→ **EXERCISE**
Give the count of lines in the records below that contain "computer", and say nothing more.

Items from a data source
————

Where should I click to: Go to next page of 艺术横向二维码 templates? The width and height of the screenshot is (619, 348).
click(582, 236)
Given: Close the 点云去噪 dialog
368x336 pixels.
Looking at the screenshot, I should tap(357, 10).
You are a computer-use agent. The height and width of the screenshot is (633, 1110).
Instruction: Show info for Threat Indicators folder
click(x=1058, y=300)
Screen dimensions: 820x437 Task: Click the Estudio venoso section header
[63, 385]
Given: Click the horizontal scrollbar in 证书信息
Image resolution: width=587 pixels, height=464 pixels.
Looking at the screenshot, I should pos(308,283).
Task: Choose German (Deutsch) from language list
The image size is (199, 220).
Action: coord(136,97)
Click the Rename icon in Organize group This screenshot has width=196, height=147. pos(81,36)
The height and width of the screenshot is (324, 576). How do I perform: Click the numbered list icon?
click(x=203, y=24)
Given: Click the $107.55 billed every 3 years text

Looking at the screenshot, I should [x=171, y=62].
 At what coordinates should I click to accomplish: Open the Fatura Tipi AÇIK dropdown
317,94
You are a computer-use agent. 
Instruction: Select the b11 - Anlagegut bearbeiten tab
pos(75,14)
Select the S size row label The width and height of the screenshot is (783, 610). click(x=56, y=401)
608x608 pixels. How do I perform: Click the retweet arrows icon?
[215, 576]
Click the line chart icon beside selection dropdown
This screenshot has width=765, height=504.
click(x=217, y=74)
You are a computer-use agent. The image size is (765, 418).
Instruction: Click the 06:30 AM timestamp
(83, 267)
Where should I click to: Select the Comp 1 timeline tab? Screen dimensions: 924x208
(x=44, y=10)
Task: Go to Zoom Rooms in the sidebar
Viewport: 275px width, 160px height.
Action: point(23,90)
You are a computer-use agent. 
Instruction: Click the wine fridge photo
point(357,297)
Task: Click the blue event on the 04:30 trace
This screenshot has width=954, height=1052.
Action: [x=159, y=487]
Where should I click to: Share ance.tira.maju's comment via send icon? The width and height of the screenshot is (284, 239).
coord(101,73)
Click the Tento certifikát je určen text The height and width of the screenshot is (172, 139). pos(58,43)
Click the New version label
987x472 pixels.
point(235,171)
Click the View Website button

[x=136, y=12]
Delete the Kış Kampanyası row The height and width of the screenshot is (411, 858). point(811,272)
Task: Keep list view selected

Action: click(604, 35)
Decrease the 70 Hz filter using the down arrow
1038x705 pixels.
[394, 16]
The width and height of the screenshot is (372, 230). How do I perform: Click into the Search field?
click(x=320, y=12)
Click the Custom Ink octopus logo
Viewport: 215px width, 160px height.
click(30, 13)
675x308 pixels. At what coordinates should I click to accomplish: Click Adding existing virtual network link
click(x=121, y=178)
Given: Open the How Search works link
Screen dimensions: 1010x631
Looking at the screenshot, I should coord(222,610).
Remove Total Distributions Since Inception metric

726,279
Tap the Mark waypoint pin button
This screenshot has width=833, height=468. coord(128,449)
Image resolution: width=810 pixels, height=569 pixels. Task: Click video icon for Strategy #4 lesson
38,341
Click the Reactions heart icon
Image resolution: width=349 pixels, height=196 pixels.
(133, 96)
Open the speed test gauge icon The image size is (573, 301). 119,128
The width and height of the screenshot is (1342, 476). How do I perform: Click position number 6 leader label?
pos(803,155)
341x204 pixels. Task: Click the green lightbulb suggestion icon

————

→ **ANSWER BOX**
4